*The problem*
Continue the text about the MeDICi pipeline framework, picking up after its last sentence.

-------- Passage for review

MeDICi is designed for building complex, high-performance analytical applications, typically comprising a pipeline of software components. Each component in the pipeline performs some analysis on incoming data and transfers the results to the next step(s) in the pipeline. The MeDICi framework enables software codes written in any languages to be wrapped as MeDICi components, which can then be simply plugged together using the core framework to create applications. The framework automatically takes care of difficult tasks such as multi-threading, message buffering, distributed communications, and load balancing. This makes it simple to integrate separate codes, which were not designed to work together, into complex applications that operate as a data analysis pipeline. MeDICi was designed to address many of the difficult aspects of building analytical applications, namely: Pipeline creation – MeDICi makes it easy to transfer data as it moves from one application to another, turning a set of distributed heterogeneous components into an integrated pipeline. Handling large data – MeDICi offers features that give pipeline designers choices on how to pass data through pipelines to maximize the performance of the applications. Component libraries – MeDICi enables analytical codes written in any language and running on any platform to be plugged into a MeDICi pipeline through the creation of a few lines of code and without changing the analysis code itself. The codes, in fact, are oblivious to the MeDICi framework, making it easy to combine existing components in an application.
MeDICi provides a faster, more efficient, and less expensive way to build analytical pipelines. The platform provides a scalable, flexible, and extensible development and run-time framework for ease of use in many application domains.

----------------
-------- Information supplied

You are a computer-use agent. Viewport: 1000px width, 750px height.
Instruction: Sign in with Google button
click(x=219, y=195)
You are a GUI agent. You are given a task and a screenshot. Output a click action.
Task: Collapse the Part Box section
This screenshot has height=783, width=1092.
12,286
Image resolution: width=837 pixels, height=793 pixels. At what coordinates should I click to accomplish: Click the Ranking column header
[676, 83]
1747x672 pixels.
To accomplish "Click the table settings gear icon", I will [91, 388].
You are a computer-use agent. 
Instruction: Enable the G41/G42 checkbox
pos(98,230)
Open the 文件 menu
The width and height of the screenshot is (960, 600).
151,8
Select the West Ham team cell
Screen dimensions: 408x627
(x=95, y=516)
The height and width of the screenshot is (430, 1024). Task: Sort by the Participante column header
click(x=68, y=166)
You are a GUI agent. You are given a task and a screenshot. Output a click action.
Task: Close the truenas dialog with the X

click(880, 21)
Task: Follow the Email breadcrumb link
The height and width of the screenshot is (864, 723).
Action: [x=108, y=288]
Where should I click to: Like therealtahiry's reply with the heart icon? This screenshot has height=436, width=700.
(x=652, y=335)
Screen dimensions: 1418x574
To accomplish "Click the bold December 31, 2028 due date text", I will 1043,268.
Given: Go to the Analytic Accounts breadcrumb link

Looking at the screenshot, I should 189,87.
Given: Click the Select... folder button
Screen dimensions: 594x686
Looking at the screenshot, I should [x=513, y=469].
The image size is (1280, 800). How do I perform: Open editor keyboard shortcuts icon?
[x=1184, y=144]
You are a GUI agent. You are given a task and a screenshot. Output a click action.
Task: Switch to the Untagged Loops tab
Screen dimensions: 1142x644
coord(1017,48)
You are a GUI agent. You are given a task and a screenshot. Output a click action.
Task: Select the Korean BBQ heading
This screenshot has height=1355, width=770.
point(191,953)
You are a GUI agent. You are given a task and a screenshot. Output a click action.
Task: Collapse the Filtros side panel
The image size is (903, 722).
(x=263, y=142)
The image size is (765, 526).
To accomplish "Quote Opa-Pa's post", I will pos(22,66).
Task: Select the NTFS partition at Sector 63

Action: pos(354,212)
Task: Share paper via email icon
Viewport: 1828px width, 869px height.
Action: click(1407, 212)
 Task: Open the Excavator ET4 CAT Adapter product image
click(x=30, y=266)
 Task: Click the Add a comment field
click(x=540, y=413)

----------------

*Result of the exercise*
MeDICi is being applied to a variety of research projects at PNNL, including: * Bioinformatics Resource Manager: Data-intensive pipelines that analyze large biological data sets are executed and managed on a 32-node cluster using MeDICi. * Power Grid Failure Analysis: A high-performance MeDICi pipeline sends data from a Cray multithreaded supercomputer to a conventional supercomputer cluster for simulation. These results, on the order of 100’s of MBs, are returned by the pipeline to the Cray for detailed analysis. * Text Analysis: MeDICi integrates a set of components that perform advanced semantic text analysis into a high-throughput processing pipeline.
- Simple: The MeDICi framework automatically handles many of the complex architectural issues that must be addressed when building high-performance software pipelines.
- Robust: MeDICi is built on proven standards-based integration, workflow, and provenance technologies.
- Flexible: MeDICi supports multiple languages, communication protocols, and hardware platforms.
- Efficient: MeDICi improves performance by passing large data by reference.